Businesses such as real estate that are largely based off referrals can often suffer from focusing too much attention towards their SEO. Well it can be helpful in generating new leads, prospective buyers are more likely to opt for a real estate agent through word of mouth and hearing testimonials from a trusted source instead of a stranger.
Focusing your attention on social media and becoming an accessible resource can be a stronger option for these types of businesses. Social media can allow you to develop more insight to your customers and enables you to construct a conversation and learn about your leads.
Basic everyday items like toilet paper, dish soap, toothbrushes, etc. Will have a distinctly tough time ranking through SEO.The problem here is if most people are just going to go to their local supermarket or big box store to get it, you’re probably going to have a hard time using SEO to sell it online.
Niche products are also bound to suffer through SEO. This is because there products are so specific that there is just no search volume for them through SEO and focusing too much time and money to organic search may be a mistake. An example of one such niche product could be an company that sells organic feed for a certain breed of horse. Your target is just too specific that there may not be enough search volume to sustain a business.
Know Your Business
If your business is struggling to see ROI through your SEO campaigns, it may be time to reorganize your strategy. Make sure you are a business that can benefit from SEO and don’t get obsessed in seeing your rankings at the top. Market smart and use other avenues such as social media, Google Ads and traditional advertising methods to reach your target audiences.
What it all Boils Down To
If you’re going after keywords where the competition is too high you’re going to have a tough time ranking. The number one question you should ask yourself before starting an SEO campaign is: does your product or service provide a high enough margin in that each sale will pay for the marketing costs and actually earn you a profit?
If you’re trying to sell a $15 CD through SEO then I wish you good luck, but I would advise you to look at other marketing options.

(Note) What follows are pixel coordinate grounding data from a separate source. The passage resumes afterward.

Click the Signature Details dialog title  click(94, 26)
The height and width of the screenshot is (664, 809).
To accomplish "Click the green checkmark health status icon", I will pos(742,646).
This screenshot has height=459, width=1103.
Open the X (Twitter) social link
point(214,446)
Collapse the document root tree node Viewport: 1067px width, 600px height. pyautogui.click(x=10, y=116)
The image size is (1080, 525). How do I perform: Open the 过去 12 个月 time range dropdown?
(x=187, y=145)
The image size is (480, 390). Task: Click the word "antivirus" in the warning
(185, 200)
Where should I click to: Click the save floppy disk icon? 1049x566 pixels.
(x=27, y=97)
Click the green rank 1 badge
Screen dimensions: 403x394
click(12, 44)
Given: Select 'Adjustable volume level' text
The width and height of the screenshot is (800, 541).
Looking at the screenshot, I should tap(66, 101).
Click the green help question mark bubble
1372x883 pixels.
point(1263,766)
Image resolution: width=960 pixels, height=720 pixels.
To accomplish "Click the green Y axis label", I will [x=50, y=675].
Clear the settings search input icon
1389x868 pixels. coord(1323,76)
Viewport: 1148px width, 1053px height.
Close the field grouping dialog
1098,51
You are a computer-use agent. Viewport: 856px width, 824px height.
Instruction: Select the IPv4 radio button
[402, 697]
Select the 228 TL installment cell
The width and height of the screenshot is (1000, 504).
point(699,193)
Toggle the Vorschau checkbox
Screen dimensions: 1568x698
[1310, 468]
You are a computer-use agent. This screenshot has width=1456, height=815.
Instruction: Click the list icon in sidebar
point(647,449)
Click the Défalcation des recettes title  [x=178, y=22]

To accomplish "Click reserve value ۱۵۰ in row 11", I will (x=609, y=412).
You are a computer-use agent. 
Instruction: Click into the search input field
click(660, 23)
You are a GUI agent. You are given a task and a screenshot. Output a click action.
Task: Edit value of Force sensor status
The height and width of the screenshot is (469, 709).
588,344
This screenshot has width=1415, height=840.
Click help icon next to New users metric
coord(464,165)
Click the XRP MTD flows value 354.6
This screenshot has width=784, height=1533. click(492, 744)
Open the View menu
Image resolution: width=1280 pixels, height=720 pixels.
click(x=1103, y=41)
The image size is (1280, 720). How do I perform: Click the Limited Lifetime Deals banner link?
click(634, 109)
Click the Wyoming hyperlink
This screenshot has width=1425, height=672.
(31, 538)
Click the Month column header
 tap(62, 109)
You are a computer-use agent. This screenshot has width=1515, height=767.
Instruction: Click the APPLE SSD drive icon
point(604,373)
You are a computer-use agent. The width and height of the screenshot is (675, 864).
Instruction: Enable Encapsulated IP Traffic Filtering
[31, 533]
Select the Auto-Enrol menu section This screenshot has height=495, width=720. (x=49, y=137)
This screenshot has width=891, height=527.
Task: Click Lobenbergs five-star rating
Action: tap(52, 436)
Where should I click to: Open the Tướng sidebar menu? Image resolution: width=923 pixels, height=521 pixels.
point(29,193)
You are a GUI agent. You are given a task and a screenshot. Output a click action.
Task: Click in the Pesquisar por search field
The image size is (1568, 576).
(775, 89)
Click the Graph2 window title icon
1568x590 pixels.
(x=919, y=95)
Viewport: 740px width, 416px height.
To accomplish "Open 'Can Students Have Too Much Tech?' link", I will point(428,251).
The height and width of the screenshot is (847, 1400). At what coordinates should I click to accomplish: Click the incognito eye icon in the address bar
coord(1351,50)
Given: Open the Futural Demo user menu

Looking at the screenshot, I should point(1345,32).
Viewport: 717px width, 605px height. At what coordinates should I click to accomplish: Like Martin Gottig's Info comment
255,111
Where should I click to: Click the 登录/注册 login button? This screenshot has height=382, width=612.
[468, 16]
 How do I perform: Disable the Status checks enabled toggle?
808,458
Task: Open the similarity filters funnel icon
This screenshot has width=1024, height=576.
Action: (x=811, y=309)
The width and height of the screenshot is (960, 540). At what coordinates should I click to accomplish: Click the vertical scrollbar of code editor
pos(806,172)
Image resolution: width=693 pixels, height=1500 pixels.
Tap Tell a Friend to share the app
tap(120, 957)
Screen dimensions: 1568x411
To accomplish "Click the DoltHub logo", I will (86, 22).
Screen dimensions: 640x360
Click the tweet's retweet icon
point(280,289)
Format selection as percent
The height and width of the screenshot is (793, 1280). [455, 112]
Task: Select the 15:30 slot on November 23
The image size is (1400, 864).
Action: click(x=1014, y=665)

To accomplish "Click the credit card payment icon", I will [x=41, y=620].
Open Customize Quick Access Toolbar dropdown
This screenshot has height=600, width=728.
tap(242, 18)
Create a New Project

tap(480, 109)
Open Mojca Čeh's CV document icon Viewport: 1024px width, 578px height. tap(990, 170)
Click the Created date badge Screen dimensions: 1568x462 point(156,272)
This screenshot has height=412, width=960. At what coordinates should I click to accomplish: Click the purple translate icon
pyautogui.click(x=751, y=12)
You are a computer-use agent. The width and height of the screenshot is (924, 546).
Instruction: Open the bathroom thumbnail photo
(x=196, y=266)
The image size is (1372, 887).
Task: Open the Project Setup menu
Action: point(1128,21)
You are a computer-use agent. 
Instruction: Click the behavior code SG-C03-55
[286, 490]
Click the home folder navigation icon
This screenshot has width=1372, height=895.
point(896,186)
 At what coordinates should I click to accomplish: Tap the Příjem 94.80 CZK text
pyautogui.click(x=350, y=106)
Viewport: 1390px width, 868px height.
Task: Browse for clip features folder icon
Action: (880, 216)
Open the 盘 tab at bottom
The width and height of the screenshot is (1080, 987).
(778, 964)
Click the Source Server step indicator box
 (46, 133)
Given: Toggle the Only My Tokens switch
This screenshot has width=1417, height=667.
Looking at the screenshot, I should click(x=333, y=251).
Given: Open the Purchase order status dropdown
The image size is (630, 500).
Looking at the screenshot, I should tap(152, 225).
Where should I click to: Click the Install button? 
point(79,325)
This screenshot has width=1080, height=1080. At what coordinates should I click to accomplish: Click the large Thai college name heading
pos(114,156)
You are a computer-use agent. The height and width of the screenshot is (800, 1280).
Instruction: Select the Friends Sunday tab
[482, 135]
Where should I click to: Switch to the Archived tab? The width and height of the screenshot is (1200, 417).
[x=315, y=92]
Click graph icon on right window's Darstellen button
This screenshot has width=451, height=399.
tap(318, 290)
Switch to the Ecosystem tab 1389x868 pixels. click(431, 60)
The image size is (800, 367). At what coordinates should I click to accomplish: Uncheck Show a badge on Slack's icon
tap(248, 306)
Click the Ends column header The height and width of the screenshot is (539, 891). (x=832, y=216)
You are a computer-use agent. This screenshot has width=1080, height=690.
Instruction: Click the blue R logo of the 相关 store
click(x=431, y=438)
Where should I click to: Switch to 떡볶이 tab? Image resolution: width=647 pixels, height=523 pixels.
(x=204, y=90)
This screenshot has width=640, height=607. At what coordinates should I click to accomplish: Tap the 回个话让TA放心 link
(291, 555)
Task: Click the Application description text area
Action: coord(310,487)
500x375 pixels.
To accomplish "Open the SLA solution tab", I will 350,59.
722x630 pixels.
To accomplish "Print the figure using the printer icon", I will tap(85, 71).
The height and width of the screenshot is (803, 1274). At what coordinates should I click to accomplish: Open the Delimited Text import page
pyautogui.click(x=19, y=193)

3 thoughts on “Is SEO Right For My Business? A Critical Examination.”
I’m so glad you’ve addressed this issue. There seems to be a universal misunderstanding amongst small business owners about what SEO actually is, and who it actually works best for. It seems like with everybody on tight budgets, everyone wants SEO to be the end all and be on of their online marketing strategy since it is considered the cheapest way to go.
A good way to understand SEO is to hire an intern! High school students are already active online and have a good grasp of various social media sites! I believe each company should have some form of online presence. Even if the account remains untouched, as long as it can be Googled, a possible client can always from it.
No one can stress how much SEO is important for business. If done correctly, that is using white hat techniques, it can be very profitable in the long run. It takes time to gain momentum, but once it is there, there is no stopping it. Beautiful article, and thank you for sharing.